Big Data is defined by the volume and speed at which data is collected by companies today, from multiple structured and unstructure sources, in real time. Keeping this data timely, integrated, and secure in a centralized location for reporting and analysis is critical to exploiting Big Data
The integration of such disparate data can be a complex and often daunting task. Data integration is fundamental to enterprise information management and other data warehousing initiatives. An effective data integration strategy, architecture, and supporting infrastructure and processes are vital components in the delivery of business intelligence solutions. While Extraction, Transformation & Load (ETL) is still a commonly used technique for data warehouse focused data integration, the evolution of technology coupled with the increasing sophistication of data consumers has driven the increasingly complex nature of data integration. Demand for “real-time” data increases the pressure on a data integration infrastructure, while scorecards and dashboards increase the expectation of seamless visibility into data. As the capabilities of technical infrastructure have increased, initiatives like Enterprise Information Integration (EII), Enterprise Application Integration (EAI), Master Data Management (MDM), and Product/Customer Data Integration (PDI/CDI) are viable components of robust Enterprise Information Management (EIM).

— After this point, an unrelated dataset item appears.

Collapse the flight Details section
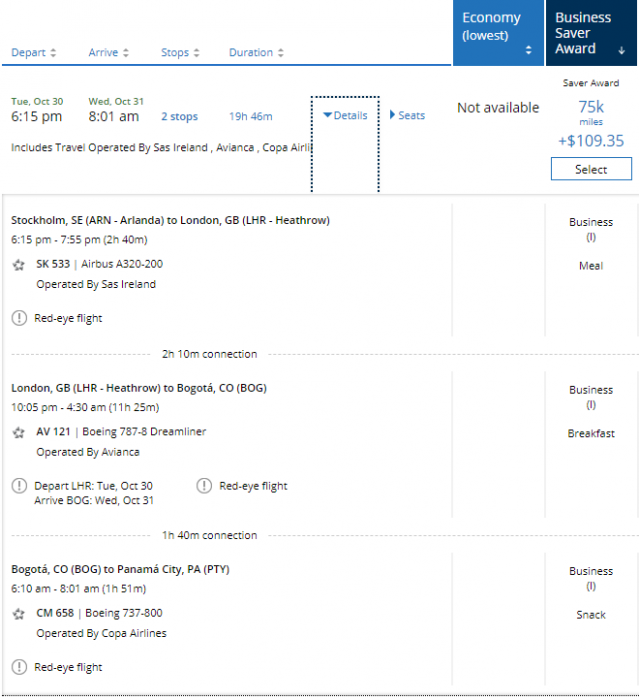 (x=345, y=116)

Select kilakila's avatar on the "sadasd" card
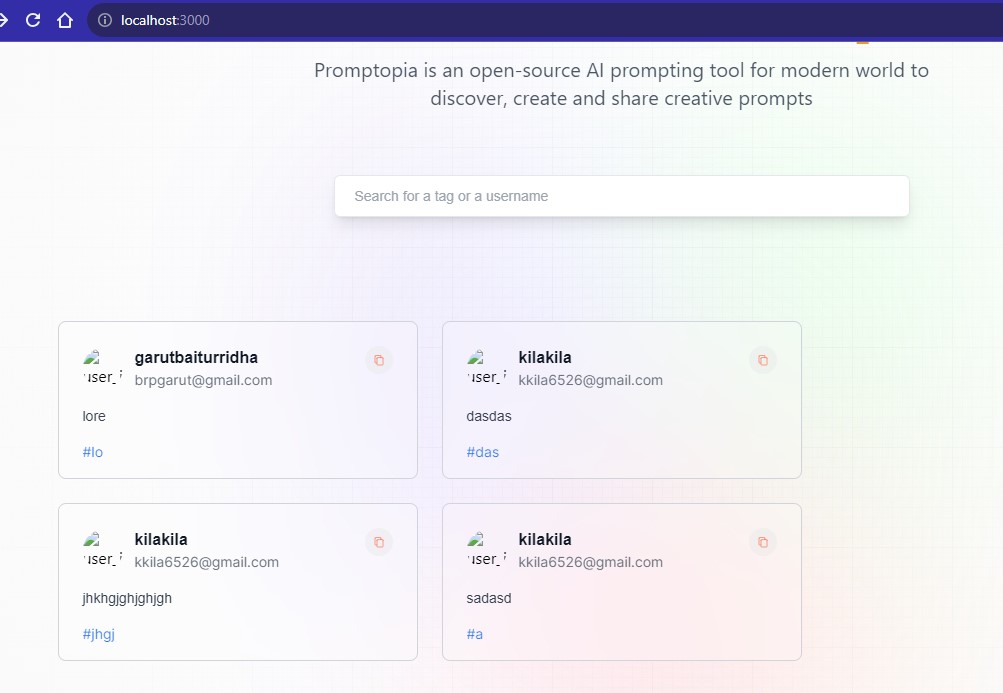(x=484, y=550)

Edgewater’s EIM Practice provides expertise spanning the continuum of data integration:
Data Integration Assessments and Strategies
As organizations move into the world of more complex data integration, they are often uncertain as to whether their current platform is sufficient to address current and future demand. Additionally, organizations embarking on their initial journey into centralized data environments are unsure of what investments need to be made. Edgewater conducts assessments of current environments against the required long-term capabilities to determine if the current platform can meet the ever increasing complexity of an organizations Big Data requirements. Additionally, Edgewater can assist organizations in developing an overall, long-term data integration strategy and roadmap.
Data Integration Architecture
Understanding the various architectural options and determining which are appropriate for an organization’s unique data needs requires deep expertise and experience. Edgewater’s experience understanding of the demands of Big Data, and the various data integration architectures can provide an organization with the necessary insights, best practices and real-world experience in establishing the appropriate data architecture.
Data Integration Implementation Services
The implementation of data integration platforms can be complex and time-consuming. Integrating data quality processing, master data management constructs, and simply dealing with the multitude of data sources can leave organizations wondering if they are implementing all the required components of a true, world class data integration platform. Edgewater’s extensive experience and best practices in data integration provides a sense of confidence that they are moving towards the right goal.